La force du film – et la source principale du malaise qu’il provoque – repose sur sa capacité à jouer sans cesse sur l’ambigüité des sentiments. Si Victor Lanoux campe un protagoniste sympathique et attachant, il nous est difficile de ne pas être plus attirés encore par le charisme passionné et la flamme intense qui anime Gérard Depardieu, pourtant clairement présenté comme l’antagoniste du récit. Quant à la jeune femme campée par Nicole Calfan, victime d’un viol dès le début du métrage et donc objet de toutes les empathies, elle se laisse tenter par l’acquisition d’un chien afin de se protéger et se transforme peu à peu en furie assoiffée de sang, prompte à lancer son animal à l’assaut des potentiels agresseurs. Quand un berger allemand se jette sur un violeur dans le but manifeste de le faire passer de vie à trépas, faut-il exulter ? Lorsqu’une meute hurlante se rue sur un voleur de voitures ou sur un jeune délinquant pour les réduire en charpie, que penser ? Dans ce contexte trouble où le manichéisme se voile, Alain Jessua questionne les instincts de survie de ses semblables et leur propension à préférer la sécurité à la liberté… quitte à laisser les crocs se refermer sur des fuyards dont la culpabilité restait à prouver.

Les instincts primaires

Si l’argument des Chiens est à priori réaliste, le traitement du film le laisse régulièrement basculer dans une atmosphère insolite qui tutoie de près le fantastique. Dès l’entame, les codes du cinéma d’horreur sont convoqués au moment de l’agression nocturne de Nicole Calfan, calquant fidèlement sa mise en forme sur les effets de style du slasher alors très en vogue outre-Atlantique. Lorsque plus tard plusieurs propriétaires de chiens de garde organisent en pleine nuit des combats contre de jeunes rebelles équipés de protections précaires, dans des rues désertes aux allures presque post-apocalyptiques, une note de sinistre surréalisme s’invite. Et lors du climax, alors que résonnent les tambours tribaux d’un groupe de travailleurs immigrés, un flash-back mue Morel et ses disciples en émules du maléfique comte Zaroff. Ces chasseurs d’hommes au regard fou et à la mâchoire tremblante ne finissent-ils d’ailleurs pas par fusionner avec leurs bêtes ? Cette lycanthropie latente prend une tournure troublante au cours d’une séquence de dressage où Nicole Calfan entraîne son chien à attaquer Gérard Depardieu.
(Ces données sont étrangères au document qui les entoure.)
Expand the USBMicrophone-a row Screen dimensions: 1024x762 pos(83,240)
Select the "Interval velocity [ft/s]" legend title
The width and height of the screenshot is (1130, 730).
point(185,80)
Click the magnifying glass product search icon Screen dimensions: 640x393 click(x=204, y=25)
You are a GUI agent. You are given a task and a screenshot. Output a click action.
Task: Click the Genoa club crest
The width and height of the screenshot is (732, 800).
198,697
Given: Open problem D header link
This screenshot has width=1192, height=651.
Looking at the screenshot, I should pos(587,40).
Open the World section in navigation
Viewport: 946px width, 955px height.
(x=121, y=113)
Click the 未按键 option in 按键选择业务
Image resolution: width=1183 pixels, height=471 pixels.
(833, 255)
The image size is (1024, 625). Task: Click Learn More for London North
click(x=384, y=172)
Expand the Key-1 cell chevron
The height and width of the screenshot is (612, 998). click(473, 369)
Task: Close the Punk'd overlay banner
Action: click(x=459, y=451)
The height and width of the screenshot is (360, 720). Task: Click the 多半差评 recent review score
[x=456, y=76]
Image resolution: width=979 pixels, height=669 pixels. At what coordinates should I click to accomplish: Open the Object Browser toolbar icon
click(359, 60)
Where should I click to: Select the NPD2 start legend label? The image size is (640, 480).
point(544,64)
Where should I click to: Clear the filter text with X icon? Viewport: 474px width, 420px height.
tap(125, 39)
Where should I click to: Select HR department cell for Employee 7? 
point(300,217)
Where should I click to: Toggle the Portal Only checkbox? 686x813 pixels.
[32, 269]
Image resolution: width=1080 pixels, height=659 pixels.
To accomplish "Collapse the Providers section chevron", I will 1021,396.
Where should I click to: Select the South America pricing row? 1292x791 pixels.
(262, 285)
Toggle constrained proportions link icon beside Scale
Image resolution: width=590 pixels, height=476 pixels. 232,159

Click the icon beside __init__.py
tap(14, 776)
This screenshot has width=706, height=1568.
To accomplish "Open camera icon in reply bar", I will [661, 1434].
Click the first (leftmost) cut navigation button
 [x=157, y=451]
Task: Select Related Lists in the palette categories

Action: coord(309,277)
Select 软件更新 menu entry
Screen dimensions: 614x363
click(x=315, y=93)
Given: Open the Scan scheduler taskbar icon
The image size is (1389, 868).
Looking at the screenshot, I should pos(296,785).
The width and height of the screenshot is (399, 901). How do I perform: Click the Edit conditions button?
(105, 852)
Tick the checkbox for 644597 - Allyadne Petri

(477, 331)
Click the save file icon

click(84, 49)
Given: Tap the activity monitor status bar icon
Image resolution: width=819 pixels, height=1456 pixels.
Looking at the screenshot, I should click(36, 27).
Tandis que retentissent les aboiements hystériques de l’animal, des gros plans successifs isolent la jeune femme qui exulte et l’homme qui soupire, comme s’ils faisaient l’amour, revenant momentanément à l’état le plus primitif sous les assauts répétés de la bête qui va et vient entre eux. Le film s’achève sur le regard écarlate d’un chien-loup qui fixe le spectateur droit dans les yeux, comme pour l’interroger sur ses propres penchants bestiaux.